• What the task asks: In the entries that follow, the line with "1_lapapillote08.com_10000 (25, 1698)" opens the range and the line with "VTC Biot (52, 2334)" closes it; repeat that range exactly, both lines included.
──────── Provided information
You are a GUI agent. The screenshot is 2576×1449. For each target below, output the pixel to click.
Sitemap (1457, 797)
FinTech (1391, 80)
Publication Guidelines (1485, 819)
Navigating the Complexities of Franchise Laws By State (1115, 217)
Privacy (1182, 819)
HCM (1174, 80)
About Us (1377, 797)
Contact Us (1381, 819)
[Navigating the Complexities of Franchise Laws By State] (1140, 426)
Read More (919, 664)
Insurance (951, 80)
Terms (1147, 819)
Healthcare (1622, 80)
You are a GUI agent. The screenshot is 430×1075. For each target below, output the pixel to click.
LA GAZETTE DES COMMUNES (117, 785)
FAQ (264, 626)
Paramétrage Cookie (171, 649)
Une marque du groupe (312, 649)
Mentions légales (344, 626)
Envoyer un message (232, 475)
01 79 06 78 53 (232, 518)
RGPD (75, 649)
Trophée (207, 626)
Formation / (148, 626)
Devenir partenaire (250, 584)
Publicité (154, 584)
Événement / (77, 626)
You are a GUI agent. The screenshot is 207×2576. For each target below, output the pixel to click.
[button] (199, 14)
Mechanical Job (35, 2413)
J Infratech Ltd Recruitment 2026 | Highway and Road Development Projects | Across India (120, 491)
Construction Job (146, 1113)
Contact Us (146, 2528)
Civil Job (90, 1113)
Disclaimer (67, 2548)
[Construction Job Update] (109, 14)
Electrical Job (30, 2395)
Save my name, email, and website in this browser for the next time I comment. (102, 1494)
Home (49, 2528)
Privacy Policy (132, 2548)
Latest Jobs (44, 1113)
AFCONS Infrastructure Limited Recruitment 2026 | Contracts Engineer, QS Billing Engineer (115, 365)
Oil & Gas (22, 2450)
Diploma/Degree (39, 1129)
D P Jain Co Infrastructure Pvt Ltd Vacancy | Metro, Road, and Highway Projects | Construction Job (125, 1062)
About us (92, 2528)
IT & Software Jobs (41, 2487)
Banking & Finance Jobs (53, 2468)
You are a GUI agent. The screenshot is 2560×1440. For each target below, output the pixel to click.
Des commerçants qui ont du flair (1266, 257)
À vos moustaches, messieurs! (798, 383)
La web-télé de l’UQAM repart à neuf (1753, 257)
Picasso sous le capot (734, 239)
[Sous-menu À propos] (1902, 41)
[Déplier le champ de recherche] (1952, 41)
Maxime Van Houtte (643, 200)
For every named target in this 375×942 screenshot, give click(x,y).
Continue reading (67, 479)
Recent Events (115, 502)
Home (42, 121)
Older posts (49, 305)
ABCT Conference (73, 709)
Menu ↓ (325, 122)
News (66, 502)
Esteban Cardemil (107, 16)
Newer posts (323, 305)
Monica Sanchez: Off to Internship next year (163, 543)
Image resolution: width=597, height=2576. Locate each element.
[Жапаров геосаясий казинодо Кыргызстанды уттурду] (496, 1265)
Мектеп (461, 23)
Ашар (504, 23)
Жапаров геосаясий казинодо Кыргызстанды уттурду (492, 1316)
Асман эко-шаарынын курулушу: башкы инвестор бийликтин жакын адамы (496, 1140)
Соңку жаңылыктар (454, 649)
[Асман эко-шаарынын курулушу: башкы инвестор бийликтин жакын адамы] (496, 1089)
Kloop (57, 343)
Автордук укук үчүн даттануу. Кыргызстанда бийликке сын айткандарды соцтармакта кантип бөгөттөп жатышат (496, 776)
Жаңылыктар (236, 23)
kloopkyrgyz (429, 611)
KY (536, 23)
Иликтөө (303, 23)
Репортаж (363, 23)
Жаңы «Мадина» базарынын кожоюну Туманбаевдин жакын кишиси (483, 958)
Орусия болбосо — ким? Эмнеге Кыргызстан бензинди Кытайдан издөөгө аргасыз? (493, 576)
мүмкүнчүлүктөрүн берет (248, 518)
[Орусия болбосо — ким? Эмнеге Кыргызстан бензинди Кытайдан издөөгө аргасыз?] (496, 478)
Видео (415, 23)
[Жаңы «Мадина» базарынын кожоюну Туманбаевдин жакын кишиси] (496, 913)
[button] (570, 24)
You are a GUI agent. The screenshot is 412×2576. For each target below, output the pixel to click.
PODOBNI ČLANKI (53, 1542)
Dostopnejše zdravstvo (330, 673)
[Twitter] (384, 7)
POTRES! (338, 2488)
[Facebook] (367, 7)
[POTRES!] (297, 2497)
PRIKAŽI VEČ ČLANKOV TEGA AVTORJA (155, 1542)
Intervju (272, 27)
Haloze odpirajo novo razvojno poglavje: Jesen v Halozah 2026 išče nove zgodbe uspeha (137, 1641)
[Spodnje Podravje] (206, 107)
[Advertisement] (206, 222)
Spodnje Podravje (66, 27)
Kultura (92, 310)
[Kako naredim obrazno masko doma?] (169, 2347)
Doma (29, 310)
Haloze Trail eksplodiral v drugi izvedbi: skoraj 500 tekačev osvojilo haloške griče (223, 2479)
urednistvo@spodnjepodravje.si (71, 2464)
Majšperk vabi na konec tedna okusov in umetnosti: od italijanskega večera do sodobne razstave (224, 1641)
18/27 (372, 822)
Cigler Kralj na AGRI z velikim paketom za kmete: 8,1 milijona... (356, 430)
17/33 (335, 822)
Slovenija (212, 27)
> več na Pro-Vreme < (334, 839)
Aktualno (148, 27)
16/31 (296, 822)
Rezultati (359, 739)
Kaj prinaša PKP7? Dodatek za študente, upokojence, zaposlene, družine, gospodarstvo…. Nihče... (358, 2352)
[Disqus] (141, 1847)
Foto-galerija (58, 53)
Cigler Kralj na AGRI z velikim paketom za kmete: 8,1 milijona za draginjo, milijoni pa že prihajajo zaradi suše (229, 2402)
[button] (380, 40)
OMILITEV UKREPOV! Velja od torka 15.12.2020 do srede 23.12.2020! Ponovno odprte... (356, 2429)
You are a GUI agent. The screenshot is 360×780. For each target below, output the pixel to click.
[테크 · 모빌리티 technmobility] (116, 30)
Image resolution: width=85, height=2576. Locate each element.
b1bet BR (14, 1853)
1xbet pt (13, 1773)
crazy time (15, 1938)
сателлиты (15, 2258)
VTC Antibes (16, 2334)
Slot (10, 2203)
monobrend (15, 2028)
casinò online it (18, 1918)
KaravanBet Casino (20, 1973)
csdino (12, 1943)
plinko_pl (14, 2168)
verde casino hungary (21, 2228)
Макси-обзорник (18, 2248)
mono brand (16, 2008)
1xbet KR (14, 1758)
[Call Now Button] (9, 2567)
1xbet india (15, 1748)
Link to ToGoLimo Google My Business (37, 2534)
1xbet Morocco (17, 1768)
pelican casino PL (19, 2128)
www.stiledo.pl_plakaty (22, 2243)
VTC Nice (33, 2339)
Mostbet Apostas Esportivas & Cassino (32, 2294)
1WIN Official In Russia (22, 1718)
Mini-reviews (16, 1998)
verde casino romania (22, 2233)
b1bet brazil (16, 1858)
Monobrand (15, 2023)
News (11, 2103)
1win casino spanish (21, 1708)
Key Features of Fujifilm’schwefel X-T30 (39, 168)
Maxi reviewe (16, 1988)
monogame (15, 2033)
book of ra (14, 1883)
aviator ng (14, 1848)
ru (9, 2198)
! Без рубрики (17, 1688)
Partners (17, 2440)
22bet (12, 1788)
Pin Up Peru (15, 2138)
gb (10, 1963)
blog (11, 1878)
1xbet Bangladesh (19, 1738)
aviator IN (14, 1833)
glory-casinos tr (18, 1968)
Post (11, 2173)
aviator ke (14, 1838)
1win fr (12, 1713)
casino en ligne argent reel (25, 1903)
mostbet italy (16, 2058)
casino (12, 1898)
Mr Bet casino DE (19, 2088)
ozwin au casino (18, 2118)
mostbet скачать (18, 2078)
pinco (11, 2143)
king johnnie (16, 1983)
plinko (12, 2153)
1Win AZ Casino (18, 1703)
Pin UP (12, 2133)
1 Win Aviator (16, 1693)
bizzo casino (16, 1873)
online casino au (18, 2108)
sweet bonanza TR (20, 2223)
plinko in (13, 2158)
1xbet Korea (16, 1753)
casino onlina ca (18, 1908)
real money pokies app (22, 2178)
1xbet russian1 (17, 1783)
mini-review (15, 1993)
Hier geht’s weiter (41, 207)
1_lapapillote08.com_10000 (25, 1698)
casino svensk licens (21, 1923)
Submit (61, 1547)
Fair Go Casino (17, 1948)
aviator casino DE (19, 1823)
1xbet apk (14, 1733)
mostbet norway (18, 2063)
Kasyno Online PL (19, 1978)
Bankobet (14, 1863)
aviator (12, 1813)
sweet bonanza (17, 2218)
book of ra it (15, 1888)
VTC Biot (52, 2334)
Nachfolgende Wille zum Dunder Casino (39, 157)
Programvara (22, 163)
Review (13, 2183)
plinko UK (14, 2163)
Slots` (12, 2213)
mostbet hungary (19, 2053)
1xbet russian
────────────────
• Result of this exercise:
1_lapapillote08.com_10000 (25, 1698)
casino svensk licens (21, 1923)
Submit (61, 1547)
Fair Go Casino (17, 1948)
aviator casino DE (19, 1823)
1xbet apk (14, 1733)
mostbet norway (18, 2063)
Kasyno Online PL (19, 1978)
Bankobet (14, 1863)
aviator (12, 1813)
sweet bonanza (17, 2218)
book of ra it (15, 1888)
VTC Biot (52, 2334)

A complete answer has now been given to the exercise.